Que peut-on comprendre par enseignants volontaires ?

Par enseignant volontaire, il faut entendre ou comprendre que c’est un enseignant à part entière qui n’émarge pas sur le budget de l’Etat. C’est celui-là qui s’est donné volontiers pour apporter sa pierre à l’édification de la nation en assurant l’instruction et l’éducation des apprenants.

Dans quelles conditions les enseignants volontaires nationaux ont-ils été recrutés par le gouvernement ?

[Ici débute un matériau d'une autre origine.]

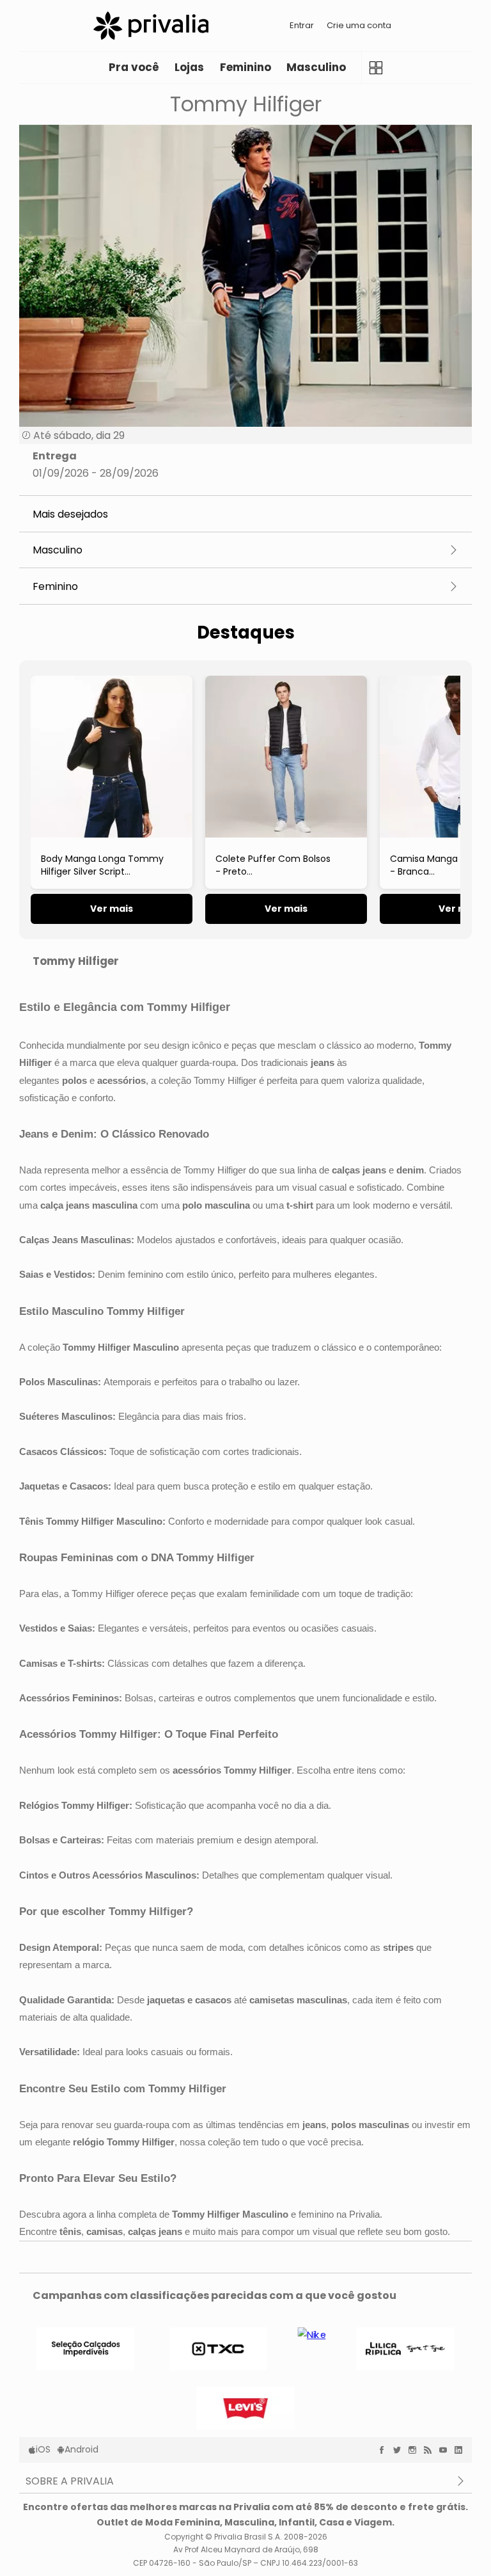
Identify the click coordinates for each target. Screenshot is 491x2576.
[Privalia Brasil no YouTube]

C’est dans des conditions obscures au départ car nous, enseignants volontaires du secondaire réclamions notre intégration soit par un décret soit par un concours interne d’intégration comme ce fut le cas des enseignants volontaires du primaire en 2010. Le 20 juin 2014, le ministre des Enseignements Primaire, Secondaire et de la Formation Professionnelle d’alors, Florent Maganawe a envoyé un courrier aux directeurs régionaux de l’éducation demandant de faire parvenir au Directeur des Ressources Humaines dudit ministère les dossiers de tous les enseignants volontaires relevant de leurs régions respectives. « Je vous demande de faire parvenir à la Direction des Ressources Humaines au plus tard le lundi 30 juin 2014, les dossiers des enseignants volontaires âgés de 18 ans au moins et de 45 ans au plus et titulaires de la Licence ou de la Maîtrise en service dans les collèges et lycées de vos régions d’éducation respectives. ». De là, nos dossiers étaient transférés au programme de Volontariat National (PROVONAT), aujourd’hui Agence Nationale des Volontaires du Togo (ANVT) après étude de dossier, ce programme fait savoir que sur les 1250 enseignants volontaires, 750 répondaient à la fonction enseignante. C’est ainsi que le programme a pris 500 enseignants volontaires qui devaient devenir volontaires nationaux de l’éducation. En constituant les dossiers, nous n’avions pas pensé à cela. Ce qui fait qu’on était surpris puisque rien ne présageait notre reversement dans le programme Provonat.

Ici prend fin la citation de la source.